Once up above 8000 feet over the second ridge, one good choice is to hop across to Mt. Lewis. A west wind can also create slope lift on the big ridge that runs south from there to Throop Peak. Lift near the hill may be treacherous, but up around 9000 feet it can turn into wave generated by Mt. Williamson, offering spectacular views of low clouds over the LA basin. (If you’re high there and lift turns suddenly to sink, that’s an indication of rotor coming your way, and a dive to windward might restore the lift and carry you up into the wave itself.)
Southerly wind brings classic wave with the best lift typically above a rock formation known as the Devil’s Punchbowl. When that’s happening we usually have a harmonic somewhere near the airport – plus who knows how many more downwind into the desert.

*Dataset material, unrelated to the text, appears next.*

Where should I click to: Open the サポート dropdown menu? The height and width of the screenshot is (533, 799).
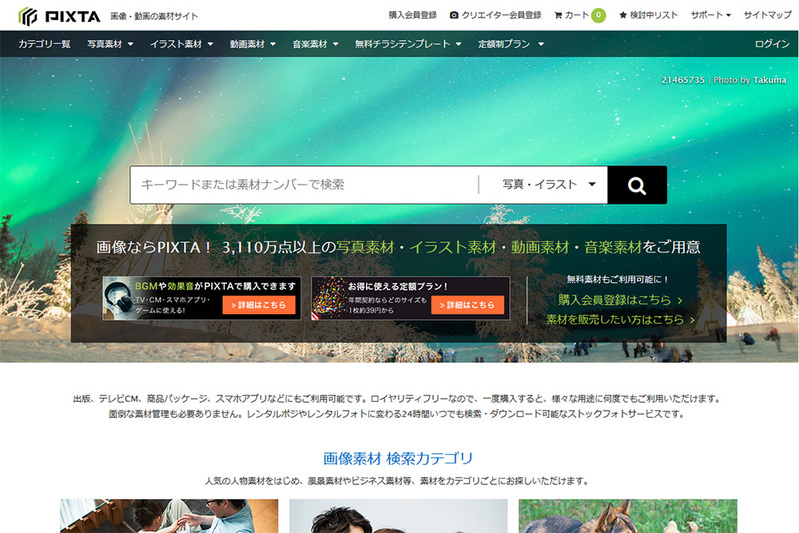[x=710, y=15]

Often it’s possible to climb up into wave from thermals or rotor, or some combination of both, and the best place for this is the west end of that same second ridge. (Spoiler alert: when rain is forecast in LA, with a ‘chance’ of rain in the desert, we expect conventional wave activity both the day before the rain and the day of it, so drizzle near the coast is no reason to cancel your appointment!)
When the forecast calls for ‘Santa Ana’ winds in LA, that north-to-south flow can provide not only good ridge soaring on our north-facing slopes, but also ‘bow’ waves upwind of the Mountains. Bow waves are weaker than the classic variety and won’t carry you very high, but are a fun challenge to explore. They’re seldom marked by cloud and tend to drift downwind toward the mountains like a surf, growing as they approach and then collapsing as waves do on the beach. (Here too, if you’re in lift near the hill and it quits, flying straight upwind may put you in the next approaching wave…)
Also, in light northeast winds we have a predictable, if sometimes subtle source of lift very near the airport, a wide pattern of dune-like ripples that act as a thermal trigger. These ripples lie right where you go to prepare for landing on Runway 7, and drifting as you climb carries you toward the field — a pleasant convenience when scratching in weak winter thermals.
These are only a few of the local treasures that can make soaring in winter actually more interesting (and educational) than the booming days of summer. Add to this the sheer beauty of snow on the mountains and you have ample excuse for maintaining currency all year long!